With my six-year-old daughter on my shoulders, I walked from Atlantic Terminal to Windsor Terrace in Brooklyn. A man stopped me on Flatbush Avenue to ask directions to Grand Army Plaza. “What’s that?” my daughter asked. I told her it was the spot at the top of the park with the fountain and the statues and the arch. “But what’s the Grand Army?” she asked. I gave her the quick, elementary school version of the Civil War, stripped of Ken Burns nuances—North, South, union, secession, the armies of the Potomac and Virginia, the end of slavery. I didn’t mention who the slaves were, where they were from or how they were distinguished from the free. I didn’t have to. A six-year-old knows without being told. If there were slaves in this country, she knew who they would be. “I’m glad they won,” my daughter said. “I wouldn’t want to be a slave. I wouldn’t have toys or time to play. I wouldn’t get to read or go to school.”
When asked about her heritage, my daughter says she is Irish—she takes Irish Step Dance classes and marches in St.
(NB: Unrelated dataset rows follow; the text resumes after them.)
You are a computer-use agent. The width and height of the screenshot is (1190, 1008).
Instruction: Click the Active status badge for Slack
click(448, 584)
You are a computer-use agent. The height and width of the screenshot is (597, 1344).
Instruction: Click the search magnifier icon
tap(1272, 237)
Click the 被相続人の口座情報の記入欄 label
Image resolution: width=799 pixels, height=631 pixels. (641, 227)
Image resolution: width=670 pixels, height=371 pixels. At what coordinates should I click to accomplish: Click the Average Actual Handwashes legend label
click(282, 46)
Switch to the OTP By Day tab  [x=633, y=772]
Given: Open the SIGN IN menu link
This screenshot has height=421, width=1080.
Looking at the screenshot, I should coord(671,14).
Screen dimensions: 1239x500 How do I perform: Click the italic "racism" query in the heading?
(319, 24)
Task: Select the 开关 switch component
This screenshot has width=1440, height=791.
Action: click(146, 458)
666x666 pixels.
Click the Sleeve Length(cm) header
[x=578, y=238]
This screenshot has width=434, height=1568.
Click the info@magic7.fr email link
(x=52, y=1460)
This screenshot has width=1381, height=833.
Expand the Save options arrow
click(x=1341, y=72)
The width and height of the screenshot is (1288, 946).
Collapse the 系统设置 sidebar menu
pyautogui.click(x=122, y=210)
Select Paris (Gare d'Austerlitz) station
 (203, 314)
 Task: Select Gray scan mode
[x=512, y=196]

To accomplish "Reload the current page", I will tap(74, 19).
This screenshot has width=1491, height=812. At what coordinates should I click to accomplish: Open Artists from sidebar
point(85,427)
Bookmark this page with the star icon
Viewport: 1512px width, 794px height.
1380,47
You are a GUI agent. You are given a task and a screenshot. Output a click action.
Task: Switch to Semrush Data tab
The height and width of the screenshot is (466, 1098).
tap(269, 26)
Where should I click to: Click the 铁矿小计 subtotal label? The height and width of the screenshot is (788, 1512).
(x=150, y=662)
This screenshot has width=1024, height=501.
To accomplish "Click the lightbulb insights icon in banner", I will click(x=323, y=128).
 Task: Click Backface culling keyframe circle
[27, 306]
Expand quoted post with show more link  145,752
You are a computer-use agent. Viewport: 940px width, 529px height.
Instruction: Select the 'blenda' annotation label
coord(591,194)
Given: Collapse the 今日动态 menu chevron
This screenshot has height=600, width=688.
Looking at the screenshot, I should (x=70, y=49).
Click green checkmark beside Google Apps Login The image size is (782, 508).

Patrick’s Day parades—she honors her Celtic heritage more than any family member has for two or more generations. That is about as white as a child can get. My daughter is also half Indian, by way of the West Indies—her maternal grandparents immigrated to the U.S. from Guyana some forty years ago. When I told my daughter about the slavery that had been allowed and sanctioned in this country before the Civil War, it haunted and disturbed me that she jumped so easily to the accurate conclusion that she, having dark skin, would have lived among the enslaved. The concept of white privilege boiled to the surface—itching and burning. I remembered, at a similar age, learning about slavery and the Civil War and imagining how uncomfortable it might be to own another person.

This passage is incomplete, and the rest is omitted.